Dennis Johnson is the co-founder of Melville House, one of at least six book publishers that have announced they will. Print the report of the parliamentary panel In the January 6 attack on the Capitol. But so far, the contents of the report are as enigmatic to him as it is to anyone else.
“This is a public document paid by citizens of the United States,” Johnson said. “Just like everyone else” expects it to appear on the government’s website, most likely as a PDF.
Resources familiar with the panel They say the report will be published on December 21. Other publishers that have announced versions of the document include: HarperCollins, Penguin Random House, Celadon Books and more.
It takes a lot of time to transfer a book from PDF to page. Publishers have to deal with layout and typesetting. If there’s a lot of redaction, this could be another can of worms. Publishers hope that whatever Assembly publishes is reasonably well formatted and searchable. But Johnson sees the work in the public interest – solidifying public records in a more accessible way than a hard-to-read document at the bottom of a government website.
It’s also a way to make sure things don’t go unnoticed.
In 2014 the Senate issued Torture Report — CIA investigation into the detention and interrogation program. It fell modestly a few days before Christmas. “It just came out. Nobody knew it was coming,” said Johnson, who saw its silent publication as the Senate’s attempt to “squash the impact of the report.”
“It was such an important document that we literally worked day and night. We had staff who prepared it 24 hours a day for a little over a week and actually made the book,” he said.
A report released in book form is also likely to be a big hit. “It’s not often that the government report has the opportunity to reach so many Americans,” said Craig Warren, a professor of English at Penn State. He published an article in 2007. Journal of American Studies On the 9/11 Commission Report and its impact on the American reading community.
“Most government reports read like a microwave oven’s instruction manual,” he said. They are full of boring, contrived, dry and technical language. But the 9/11 report was different. Harvard historian Ernest May served as senior advisor on the commission and worked with them to create a true narrative. “He wanted them to be storytellers,” Warren said.
“And what surprised readers most was their use of elements commonly found in fiction, such as suspense and premonition, irony and metaphor. As a result, readers were captivated not only by the report’s content, but also by its literary art.”

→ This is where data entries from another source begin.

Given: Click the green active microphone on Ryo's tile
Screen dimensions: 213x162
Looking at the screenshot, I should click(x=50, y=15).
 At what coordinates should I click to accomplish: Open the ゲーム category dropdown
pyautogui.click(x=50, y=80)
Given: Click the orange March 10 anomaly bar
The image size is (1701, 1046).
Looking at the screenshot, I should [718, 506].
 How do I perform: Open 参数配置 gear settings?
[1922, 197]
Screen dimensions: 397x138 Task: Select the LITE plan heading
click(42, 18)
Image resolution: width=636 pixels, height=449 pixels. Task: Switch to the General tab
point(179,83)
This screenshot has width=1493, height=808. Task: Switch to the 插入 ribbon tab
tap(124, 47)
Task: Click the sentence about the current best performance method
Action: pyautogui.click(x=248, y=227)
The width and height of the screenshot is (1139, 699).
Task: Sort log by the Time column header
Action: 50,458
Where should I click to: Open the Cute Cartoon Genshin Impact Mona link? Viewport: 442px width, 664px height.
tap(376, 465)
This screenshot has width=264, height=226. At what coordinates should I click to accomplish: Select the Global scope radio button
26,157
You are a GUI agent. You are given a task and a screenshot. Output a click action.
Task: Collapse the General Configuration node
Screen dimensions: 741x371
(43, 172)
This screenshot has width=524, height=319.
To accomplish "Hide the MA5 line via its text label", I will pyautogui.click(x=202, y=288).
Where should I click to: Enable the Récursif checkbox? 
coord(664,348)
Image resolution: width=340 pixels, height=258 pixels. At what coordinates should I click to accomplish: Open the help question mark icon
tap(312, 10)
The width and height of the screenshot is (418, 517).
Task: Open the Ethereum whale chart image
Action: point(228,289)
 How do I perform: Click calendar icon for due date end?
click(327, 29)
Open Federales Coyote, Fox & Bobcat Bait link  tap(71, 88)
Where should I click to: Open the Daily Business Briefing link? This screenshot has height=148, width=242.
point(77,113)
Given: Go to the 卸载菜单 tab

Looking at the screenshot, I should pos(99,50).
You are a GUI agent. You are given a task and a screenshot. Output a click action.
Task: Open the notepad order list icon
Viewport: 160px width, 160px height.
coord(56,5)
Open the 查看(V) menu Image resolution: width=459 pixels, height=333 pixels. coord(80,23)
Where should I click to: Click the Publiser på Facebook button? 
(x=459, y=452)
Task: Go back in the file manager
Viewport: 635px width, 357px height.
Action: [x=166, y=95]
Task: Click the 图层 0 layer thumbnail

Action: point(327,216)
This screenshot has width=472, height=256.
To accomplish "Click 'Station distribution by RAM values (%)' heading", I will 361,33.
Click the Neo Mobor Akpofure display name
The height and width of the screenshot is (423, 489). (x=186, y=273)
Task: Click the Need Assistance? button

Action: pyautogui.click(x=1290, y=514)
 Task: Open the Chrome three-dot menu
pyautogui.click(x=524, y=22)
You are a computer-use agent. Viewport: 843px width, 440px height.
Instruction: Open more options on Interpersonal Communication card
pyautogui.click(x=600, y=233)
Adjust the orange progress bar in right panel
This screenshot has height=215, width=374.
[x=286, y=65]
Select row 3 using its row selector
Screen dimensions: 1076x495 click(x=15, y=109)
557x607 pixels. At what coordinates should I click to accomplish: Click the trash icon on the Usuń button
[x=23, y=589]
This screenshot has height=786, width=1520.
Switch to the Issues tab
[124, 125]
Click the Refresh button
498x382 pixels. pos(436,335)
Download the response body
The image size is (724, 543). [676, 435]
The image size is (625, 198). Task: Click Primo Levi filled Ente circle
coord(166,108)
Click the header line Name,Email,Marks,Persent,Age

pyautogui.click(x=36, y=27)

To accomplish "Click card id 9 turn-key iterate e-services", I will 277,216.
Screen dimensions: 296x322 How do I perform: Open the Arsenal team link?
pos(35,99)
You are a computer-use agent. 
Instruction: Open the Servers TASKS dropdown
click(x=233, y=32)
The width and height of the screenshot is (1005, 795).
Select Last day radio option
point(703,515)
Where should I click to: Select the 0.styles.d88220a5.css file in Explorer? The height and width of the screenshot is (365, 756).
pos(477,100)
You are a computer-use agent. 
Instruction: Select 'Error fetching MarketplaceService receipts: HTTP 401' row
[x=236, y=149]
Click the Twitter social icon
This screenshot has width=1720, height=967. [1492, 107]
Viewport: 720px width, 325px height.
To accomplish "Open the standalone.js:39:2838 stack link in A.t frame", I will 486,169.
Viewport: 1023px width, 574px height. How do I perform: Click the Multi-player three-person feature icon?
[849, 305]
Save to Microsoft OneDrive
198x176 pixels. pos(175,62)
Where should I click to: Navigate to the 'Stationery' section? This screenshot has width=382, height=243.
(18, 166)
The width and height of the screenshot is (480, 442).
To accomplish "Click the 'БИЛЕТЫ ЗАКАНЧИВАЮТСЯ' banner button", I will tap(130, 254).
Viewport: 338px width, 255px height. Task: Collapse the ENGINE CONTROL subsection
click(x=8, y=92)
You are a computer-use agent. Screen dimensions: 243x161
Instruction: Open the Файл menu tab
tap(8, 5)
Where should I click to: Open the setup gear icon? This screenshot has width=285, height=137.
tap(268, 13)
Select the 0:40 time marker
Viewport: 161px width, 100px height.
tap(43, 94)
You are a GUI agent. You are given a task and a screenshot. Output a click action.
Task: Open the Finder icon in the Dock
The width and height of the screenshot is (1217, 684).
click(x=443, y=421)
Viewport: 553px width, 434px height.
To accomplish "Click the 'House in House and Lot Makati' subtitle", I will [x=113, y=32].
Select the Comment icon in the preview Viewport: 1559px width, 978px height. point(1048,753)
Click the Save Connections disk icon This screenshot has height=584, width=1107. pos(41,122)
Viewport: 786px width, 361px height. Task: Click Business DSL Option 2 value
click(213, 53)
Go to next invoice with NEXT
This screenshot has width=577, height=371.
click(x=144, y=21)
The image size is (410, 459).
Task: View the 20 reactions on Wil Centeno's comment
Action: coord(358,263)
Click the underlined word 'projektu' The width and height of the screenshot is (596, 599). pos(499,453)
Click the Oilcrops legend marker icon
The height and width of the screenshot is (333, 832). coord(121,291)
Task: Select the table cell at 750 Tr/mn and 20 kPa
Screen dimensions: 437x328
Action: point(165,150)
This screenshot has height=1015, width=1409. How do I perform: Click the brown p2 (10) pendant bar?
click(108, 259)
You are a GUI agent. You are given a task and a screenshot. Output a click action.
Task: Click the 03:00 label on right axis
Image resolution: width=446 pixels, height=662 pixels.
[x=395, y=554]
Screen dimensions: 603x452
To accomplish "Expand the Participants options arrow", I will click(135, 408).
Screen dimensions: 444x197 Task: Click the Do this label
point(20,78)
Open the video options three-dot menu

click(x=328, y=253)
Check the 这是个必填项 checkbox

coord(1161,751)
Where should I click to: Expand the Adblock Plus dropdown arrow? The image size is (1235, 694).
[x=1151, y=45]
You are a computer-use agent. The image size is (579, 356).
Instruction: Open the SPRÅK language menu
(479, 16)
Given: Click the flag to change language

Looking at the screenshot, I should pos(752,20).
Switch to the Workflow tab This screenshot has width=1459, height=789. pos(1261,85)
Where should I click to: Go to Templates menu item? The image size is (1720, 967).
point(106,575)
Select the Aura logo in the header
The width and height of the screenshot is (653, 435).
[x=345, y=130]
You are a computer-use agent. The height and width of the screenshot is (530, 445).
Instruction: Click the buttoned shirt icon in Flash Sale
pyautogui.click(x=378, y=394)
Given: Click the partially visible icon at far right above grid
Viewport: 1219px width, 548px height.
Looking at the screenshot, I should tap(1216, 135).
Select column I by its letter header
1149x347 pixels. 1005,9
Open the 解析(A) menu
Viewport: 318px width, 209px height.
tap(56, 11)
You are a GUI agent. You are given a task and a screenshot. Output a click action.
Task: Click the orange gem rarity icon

Of course, the January 6 report enters a very different America. The plans announced by the publishers also reflect this. The HarperCollins version will come with a forward from MSNBC presenter Ari Melber. Penguin Random House’s will come with one by Congressman Adam Schiff. air horse publish theirs with a foreword by Darren Beattie, an ally of former President Trump, who regularly posts election denial plots on his website. Johnson chooses to release his version of Melville House without any frame. “We think the document should speak for itself,” he said.
But while Johnson sees it as a moral duty to publish the report, there is something that completely stops him from publishing it. If it’s a 6,500-page report with 10,000 pages of transcripts, I’ll let someone else publish it,” he joked.